Machine Drawing Drawing Machines from Pablo Garcia on Vimeo.

Picasso may have considered the computer useless, but he never saw how one could draw. “Machine Drawing Drawing Machines” explores a CNC machine’s illustrative capabilities through a series of facsimile drawings depicting twelve historical drawing machines. Each of the images represents a canonical device that introduced a technological shift in the way we observe the world and its contents. From Albrecht Dürer’s “Dürer’s Door” (1525) and Sir Robert Hooke’s Portable “Picture Box” Camera Obscura (1694) to the Drum Plotter “560″ (1959), the new prints cover the gamut of amazing, manmade machines that function(ed) both as an extension of ourselves and also as an autonomous being seemingly capable of its own intuitions and insights.

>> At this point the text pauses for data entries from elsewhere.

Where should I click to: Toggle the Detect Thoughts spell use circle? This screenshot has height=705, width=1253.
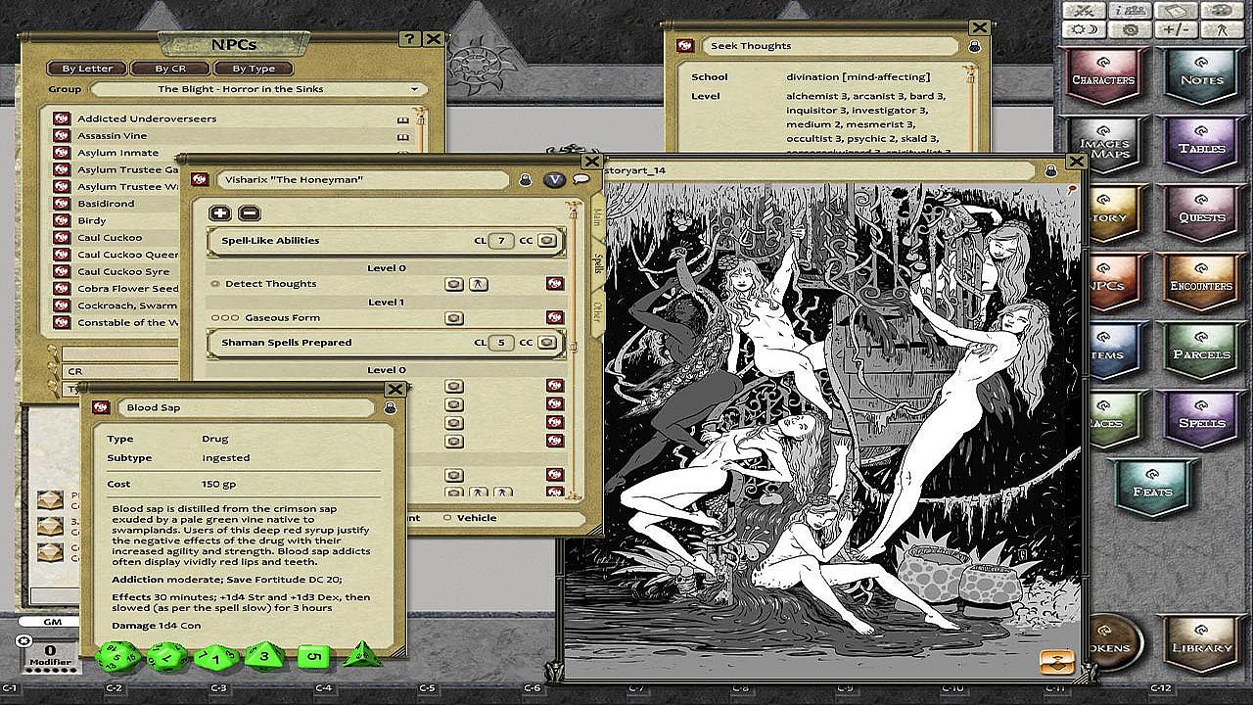click(215, 284)
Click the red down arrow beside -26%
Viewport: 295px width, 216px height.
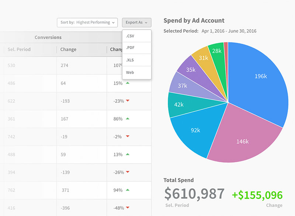(x=128, y=172)
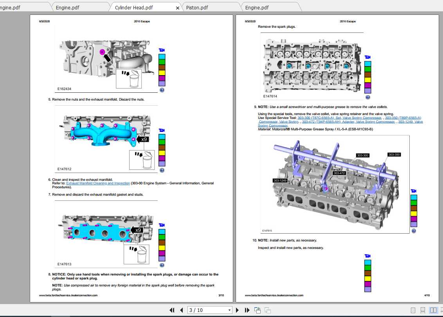Switch to single page layout view
Viewport: 443px width, 317px height.
tap(413, 310)
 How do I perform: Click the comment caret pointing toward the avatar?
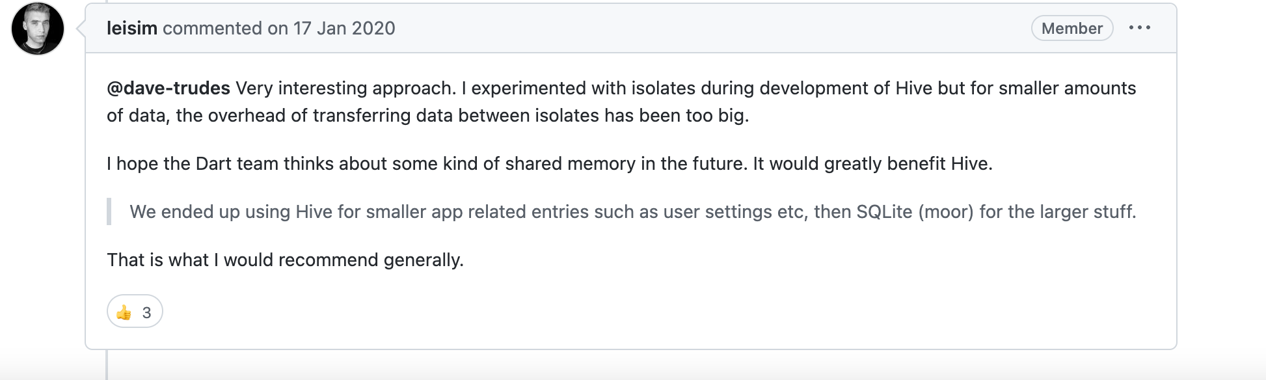pyautogui.click(x=81, y=28)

Devised by Pittsburgh-based artist Pablo Garcia, the project ironically highlights the possibility and obsolescence inherent in all machinery, with the CNC router effortlessly scrawling the painstaking detail hard-won by its precedents. The prints are available in a limited 4-edition set, which can be purchased through the artist here.

“Dürer’s Door”, Albrecht Dürer, 1525

Profile Machine, Carl Augustus Schmalcalder, 1806

[via Geek]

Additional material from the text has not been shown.